Kecamatan Srandakan berencana melakukan swab PCR massal kepada puluhan masyarakat di Dusun Lopati, Desa Trimurti Kecamatan Srandakan, Kabupaten Bantul. Swab ini dilakukan setelah pada 1 Juni lalu sejumlah warga memakamkan jenazah pasien COVID-19 tanpa protokol kesehatan.
Berbeda dengan Kampung Mayongan, Desa Trimurti yang memakamkan jenazah pasien COVID-19 tanpa prokes karena keluarga yang tak jujur, kasus di Lopati terjadi karena ada provokasi salah seorang warga.
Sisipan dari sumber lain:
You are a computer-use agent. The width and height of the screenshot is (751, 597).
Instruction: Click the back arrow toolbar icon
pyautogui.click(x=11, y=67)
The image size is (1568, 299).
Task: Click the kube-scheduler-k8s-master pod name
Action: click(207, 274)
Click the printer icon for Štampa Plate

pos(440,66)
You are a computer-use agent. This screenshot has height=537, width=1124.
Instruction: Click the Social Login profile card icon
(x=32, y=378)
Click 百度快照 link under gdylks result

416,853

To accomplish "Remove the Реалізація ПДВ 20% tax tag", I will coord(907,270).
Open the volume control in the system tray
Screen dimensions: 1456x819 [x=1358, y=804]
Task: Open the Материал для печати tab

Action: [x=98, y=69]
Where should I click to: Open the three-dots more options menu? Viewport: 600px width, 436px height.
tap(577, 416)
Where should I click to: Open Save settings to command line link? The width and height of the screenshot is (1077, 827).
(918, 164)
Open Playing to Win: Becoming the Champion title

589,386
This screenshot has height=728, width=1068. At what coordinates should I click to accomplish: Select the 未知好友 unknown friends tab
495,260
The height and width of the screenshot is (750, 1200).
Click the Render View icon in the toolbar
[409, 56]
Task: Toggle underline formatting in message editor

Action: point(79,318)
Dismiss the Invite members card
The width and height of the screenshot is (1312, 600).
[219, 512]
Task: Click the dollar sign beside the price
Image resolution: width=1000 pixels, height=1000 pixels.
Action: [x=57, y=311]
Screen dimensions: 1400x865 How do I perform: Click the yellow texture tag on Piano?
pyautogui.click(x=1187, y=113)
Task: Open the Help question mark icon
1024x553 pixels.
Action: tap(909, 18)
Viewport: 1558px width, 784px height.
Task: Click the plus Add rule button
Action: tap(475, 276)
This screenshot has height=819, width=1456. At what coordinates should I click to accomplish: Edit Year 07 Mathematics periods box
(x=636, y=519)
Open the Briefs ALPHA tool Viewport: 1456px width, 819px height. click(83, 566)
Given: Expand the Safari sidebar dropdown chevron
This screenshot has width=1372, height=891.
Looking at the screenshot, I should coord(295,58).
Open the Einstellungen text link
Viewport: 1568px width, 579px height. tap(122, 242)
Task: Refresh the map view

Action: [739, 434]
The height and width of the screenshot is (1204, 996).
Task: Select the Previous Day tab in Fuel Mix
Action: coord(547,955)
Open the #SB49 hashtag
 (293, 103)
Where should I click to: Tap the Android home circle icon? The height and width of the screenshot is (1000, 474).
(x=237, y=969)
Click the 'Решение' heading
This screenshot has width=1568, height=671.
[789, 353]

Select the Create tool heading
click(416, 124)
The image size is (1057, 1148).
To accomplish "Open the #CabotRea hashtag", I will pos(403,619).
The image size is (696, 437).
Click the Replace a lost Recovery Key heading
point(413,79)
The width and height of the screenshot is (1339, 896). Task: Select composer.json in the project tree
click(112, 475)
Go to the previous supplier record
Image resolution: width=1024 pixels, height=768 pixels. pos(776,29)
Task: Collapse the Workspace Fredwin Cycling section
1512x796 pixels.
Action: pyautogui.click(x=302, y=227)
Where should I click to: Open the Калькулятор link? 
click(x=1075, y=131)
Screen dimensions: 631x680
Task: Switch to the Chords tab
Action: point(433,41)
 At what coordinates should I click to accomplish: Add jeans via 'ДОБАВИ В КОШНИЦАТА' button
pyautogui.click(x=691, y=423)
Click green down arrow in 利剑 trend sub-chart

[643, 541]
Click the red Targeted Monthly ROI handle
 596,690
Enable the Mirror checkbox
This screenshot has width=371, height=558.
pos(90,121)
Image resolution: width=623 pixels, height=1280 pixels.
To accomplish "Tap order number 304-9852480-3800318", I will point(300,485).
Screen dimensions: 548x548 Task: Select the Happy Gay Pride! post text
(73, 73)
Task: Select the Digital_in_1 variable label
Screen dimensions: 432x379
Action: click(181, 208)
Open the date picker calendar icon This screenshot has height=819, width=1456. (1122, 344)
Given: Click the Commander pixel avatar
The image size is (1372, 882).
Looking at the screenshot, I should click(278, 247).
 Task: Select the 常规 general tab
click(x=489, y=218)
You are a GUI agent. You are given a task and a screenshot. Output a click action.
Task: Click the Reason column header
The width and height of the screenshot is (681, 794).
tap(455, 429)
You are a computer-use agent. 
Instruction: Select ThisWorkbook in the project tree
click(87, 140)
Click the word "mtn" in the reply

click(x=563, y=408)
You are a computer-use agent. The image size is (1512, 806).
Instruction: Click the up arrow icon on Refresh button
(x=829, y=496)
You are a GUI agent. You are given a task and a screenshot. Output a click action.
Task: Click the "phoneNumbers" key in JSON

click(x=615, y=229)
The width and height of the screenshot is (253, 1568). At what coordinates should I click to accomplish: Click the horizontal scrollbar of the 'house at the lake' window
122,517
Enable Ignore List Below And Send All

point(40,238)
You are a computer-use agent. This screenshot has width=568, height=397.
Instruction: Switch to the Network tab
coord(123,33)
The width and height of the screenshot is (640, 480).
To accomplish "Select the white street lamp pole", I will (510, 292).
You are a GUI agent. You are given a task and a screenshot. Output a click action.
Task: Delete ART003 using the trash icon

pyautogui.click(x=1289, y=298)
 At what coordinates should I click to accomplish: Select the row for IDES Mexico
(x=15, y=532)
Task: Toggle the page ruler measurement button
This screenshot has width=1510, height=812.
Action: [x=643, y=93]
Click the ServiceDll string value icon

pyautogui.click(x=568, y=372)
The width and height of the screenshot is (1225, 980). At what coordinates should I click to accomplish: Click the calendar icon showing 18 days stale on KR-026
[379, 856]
Kasus ini pun dilaporkan relawan ke Polres Bantul.
Camat Srandakan Anton Yuliyanto menjelaskan bahwa kecamatan saat ini masih memantau Lopati. Pihaknya terus melakukan pendekatan.
"Mudah-mudahan nanti malam sudah ada hasilnya (untuk swab) dan nanti jadikan bahan untuk perkembangan situasi besok pagi," kata Anton di sela-sela swab kepada warga di Mayongan, Jumat (4/6).
"Besok pagi tetap kita laksanakan jam 9an (swab)," katanya.
Dia menjelaskan bahwa pihaknya terus memantau situasi hal ini untuk menyesuaikan pengamanan esok. Untuk warga yang akan diswab, Anton memperkirakan sekitar 25 orang.
"Rencana ada 25-an orang data kemarin. Tapi nanti dalam proses dinilai dan nanti jadinya berapa," katanya.
Sebelumnya, Warga di Dusun Lopati, Desa Trimurti, Kecamatan Srandakan, Kabupaten Bantul menolak jenazah pasien COVID-19 dimakamkan dengan protokol kesehatan. Diduga warga terprovokasi dari seorang warga lainnya.
Relawan yang hendak memakamkan dengan prokes saat itu ditolak dengan alasan hendak memakamkan sesuai adat dan syariat.
"Iya kita melaporkan provokator atas nama A," kata Ketua Forum Pengurangan Risiko Bencana (FPRB) Kabupaten Bantul, Waljito di Polres Bantul, Rabu (2/6).
Pihaknya meminta kepada Polres Bantul untuk menindak persoalan ini. Pasalnya provokator seperti ini dinilai menghambat penanganan corona yang dilakukan pemerintah beserta relawan.
"Kalau alasan dengan syariat kita bisa membaca di fatwa MUI nomor 18 tahun 2020 sudah jelas bahwa seluruh pemakaman terkait COVID-19 jika positif maka harus dengan protokol kesehatan," ujarnya.